[Collected data entries]
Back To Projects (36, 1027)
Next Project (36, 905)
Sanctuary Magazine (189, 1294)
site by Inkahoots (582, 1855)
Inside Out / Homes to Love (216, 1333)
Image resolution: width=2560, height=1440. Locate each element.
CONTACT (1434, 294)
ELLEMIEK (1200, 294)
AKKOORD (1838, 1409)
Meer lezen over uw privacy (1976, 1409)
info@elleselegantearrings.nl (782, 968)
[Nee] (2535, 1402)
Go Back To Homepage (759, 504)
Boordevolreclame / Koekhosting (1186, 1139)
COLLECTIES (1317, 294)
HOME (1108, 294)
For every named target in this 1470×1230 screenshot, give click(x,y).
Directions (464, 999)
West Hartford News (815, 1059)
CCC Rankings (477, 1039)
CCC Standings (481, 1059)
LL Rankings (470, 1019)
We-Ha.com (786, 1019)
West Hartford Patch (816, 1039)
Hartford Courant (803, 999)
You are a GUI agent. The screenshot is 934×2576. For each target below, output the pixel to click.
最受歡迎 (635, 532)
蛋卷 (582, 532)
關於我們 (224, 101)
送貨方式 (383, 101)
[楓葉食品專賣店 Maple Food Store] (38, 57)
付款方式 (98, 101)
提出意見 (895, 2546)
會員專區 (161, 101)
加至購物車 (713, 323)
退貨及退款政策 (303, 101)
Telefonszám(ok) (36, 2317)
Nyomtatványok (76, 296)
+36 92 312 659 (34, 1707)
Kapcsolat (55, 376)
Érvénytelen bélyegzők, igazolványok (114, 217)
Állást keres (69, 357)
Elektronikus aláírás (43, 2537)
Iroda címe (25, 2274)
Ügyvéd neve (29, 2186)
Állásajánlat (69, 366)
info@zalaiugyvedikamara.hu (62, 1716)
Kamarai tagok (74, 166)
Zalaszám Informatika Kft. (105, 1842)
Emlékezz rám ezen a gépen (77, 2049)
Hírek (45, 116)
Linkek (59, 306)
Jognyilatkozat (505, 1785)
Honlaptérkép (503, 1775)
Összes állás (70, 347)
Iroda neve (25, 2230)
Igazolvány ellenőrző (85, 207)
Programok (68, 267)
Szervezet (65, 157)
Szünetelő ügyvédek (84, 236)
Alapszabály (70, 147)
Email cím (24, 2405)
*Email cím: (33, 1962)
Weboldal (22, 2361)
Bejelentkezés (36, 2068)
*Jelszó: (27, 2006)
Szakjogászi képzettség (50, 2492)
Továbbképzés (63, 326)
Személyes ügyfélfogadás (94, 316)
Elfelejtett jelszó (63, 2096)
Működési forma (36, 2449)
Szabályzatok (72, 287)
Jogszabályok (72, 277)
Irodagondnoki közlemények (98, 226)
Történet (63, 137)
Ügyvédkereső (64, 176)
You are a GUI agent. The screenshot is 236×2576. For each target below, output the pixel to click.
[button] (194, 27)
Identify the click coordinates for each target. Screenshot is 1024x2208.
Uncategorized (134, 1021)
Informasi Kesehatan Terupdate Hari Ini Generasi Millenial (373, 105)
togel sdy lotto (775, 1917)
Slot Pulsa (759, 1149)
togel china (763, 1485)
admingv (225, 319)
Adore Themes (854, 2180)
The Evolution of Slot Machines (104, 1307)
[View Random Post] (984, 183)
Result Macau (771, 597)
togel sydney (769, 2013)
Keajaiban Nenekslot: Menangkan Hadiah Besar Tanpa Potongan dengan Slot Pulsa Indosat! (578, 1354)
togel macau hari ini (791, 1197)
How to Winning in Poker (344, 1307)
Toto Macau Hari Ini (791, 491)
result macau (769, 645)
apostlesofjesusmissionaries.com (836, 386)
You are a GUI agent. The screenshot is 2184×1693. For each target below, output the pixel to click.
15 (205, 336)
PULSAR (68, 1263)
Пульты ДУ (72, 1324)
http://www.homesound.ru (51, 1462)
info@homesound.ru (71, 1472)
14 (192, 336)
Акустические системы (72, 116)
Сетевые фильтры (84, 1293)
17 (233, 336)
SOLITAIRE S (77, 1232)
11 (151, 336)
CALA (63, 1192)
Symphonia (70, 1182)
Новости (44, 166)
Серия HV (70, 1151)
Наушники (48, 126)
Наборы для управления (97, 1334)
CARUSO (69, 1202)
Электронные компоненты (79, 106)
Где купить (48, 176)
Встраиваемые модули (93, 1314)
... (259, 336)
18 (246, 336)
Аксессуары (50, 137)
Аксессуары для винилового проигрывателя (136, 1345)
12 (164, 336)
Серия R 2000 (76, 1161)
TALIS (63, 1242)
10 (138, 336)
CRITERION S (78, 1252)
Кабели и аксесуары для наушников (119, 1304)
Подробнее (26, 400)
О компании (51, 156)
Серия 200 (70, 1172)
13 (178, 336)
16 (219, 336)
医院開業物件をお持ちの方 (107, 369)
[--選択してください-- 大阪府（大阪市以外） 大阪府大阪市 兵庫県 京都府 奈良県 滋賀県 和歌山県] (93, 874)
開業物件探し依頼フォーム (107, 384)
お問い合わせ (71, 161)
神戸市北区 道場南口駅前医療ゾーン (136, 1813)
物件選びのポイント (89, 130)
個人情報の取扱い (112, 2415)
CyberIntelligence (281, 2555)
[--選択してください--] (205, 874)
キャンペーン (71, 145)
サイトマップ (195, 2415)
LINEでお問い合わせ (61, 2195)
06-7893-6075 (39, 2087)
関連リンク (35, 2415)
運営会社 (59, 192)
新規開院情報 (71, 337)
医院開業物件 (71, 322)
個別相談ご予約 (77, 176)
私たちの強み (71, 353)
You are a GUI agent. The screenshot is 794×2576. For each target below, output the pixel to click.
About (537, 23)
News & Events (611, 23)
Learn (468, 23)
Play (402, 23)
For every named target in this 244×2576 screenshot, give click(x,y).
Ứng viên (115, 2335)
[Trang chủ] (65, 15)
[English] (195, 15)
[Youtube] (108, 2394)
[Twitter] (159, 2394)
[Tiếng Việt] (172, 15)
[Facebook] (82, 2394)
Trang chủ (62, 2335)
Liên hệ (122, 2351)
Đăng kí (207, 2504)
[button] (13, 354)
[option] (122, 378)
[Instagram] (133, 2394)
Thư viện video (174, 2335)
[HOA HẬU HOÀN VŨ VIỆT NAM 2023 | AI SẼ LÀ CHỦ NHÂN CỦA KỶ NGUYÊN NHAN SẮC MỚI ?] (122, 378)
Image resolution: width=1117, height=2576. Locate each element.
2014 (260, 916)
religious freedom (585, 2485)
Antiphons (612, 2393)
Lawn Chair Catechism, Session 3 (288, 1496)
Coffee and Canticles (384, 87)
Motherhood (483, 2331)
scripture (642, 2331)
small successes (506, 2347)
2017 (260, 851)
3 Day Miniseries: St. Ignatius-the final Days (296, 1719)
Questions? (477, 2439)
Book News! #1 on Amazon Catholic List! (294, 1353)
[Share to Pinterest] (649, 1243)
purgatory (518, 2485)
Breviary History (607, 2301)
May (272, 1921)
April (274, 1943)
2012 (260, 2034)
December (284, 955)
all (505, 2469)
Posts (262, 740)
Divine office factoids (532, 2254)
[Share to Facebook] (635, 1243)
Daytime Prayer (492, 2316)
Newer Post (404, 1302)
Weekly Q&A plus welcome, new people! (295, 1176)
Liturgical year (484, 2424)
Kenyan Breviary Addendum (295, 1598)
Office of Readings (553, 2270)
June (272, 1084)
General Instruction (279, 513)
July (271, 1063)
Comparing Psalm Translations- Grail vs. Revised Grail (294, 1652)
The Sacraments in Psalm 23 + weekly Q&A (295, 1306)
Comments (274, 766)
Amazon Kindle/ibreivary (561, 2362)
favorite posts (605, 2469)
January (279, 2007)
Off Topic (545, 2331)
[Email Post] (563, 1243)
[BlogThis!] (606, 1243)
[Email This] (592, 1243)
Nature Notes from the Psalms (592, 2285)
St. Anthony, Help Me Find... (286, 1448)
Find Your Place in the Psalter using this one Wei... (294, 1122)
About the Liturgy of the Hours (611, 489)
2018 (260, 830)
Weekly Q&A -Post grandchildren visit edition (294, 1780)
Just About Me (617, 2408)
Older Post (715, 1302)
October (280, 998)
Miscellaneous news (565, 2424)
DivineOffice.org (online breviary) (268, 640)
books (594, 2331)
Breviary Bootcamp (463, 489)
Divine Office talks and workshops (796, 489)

» **Problem requirements**: From the records above, transcribe exactly the run of lines that opens with the line holding "togel macau hari ini (791, 1197)" and closes with the line holding "For every named target in this 244×2576", both included.

» **Answer to the problem**:
togel macau hari ini (791, 1197)
How to Winning in Poker (344, 1307)
Toto Macau Hari Ini (791, 491)
result macau (769, 645)
apostlesofjesusmissionaries.com (836, 386)
You are a GUI agent. The screenshot is 2184×1693. For each target below, output the pixel to click.
15 (205, 336)
PULSAR (68, 1263)
Пульты ДУ (72, 1324)
http://www.homesound.ru (51, 1462)
info@homesound.ru (71, 1472)
14 (192, 336)
Акустические системы (72, 116)
Сетевые фильтры (84, 1293)
17 (233, 336)
SOLITAIRE S (77, 1232)
11 (151, 336)
CALA (63, 1192)
Symphonia (70, 1182)
Новости (44, 166)
Серия HV (70, 1151)
Наушники (48, 126)
Наборы для управления (97, 1334)
CARUSO (69, 1202)
Электронные компоненты (79, 106)
Где купить (48, 176)
Встраиваемые модули (93, 1314)
... (259, 336)
18 (246, 336)
Аксессуары (50, 137)
Аксессуары для винилового проигрывателя (136, 1345)
12 (164, 336)
Серия R 2000 (76, 1161)
TALIS (63, 1242)
10 (138, 336)
CRITERION S (78, 1252)
Кабели и аксесуары для наушников (119, 1304)
Подробнее (26, 400)
О компании (51, 156)
Серия 200 (70, 1172)
13 (178, 336)
16 (219, 336)
医院開業物件をお持ちの方 (107, 369)
[--選択してください-- 大阪府（大阪市以外） 大阪府大阪市 兵庫県 京都府 奈良県 滋賀県 和歌山県] (93, 874)
開業物件探し依頼フォーム (107, 384)
お問い合わせ (71, 161)
神戸市北区 道場南口駅前医療ゾーン (136, 1813)
物件選びのポイント (89, 130)
個人情報の取扱い (112, 2415)
CyberIntelligence (281, 2555)
[--選択してください--] (205, 874)
キャンペーン (71, 145)
サイトマップ (195, 2415)
LINEでお問い合わせ (61, 2195)
06-7893-6075 (39, 2087)
関連リンク (35, 2415)
運営会社 (59, 192)
新規開院情報 (71, 337)
医院開業物件 (71, 322)
個別相談ご予約 (77, 176)
私たちの強み (71, 353)
You are a GUI agent. The screenshot is 794×2576. For each target below, output the pixel to click.
About (537, 23)
News & Events (611, 23)
Learn (468, 23)
Play (402, 23)
For every named target in this 244×2576 screenshot, give click(x,y).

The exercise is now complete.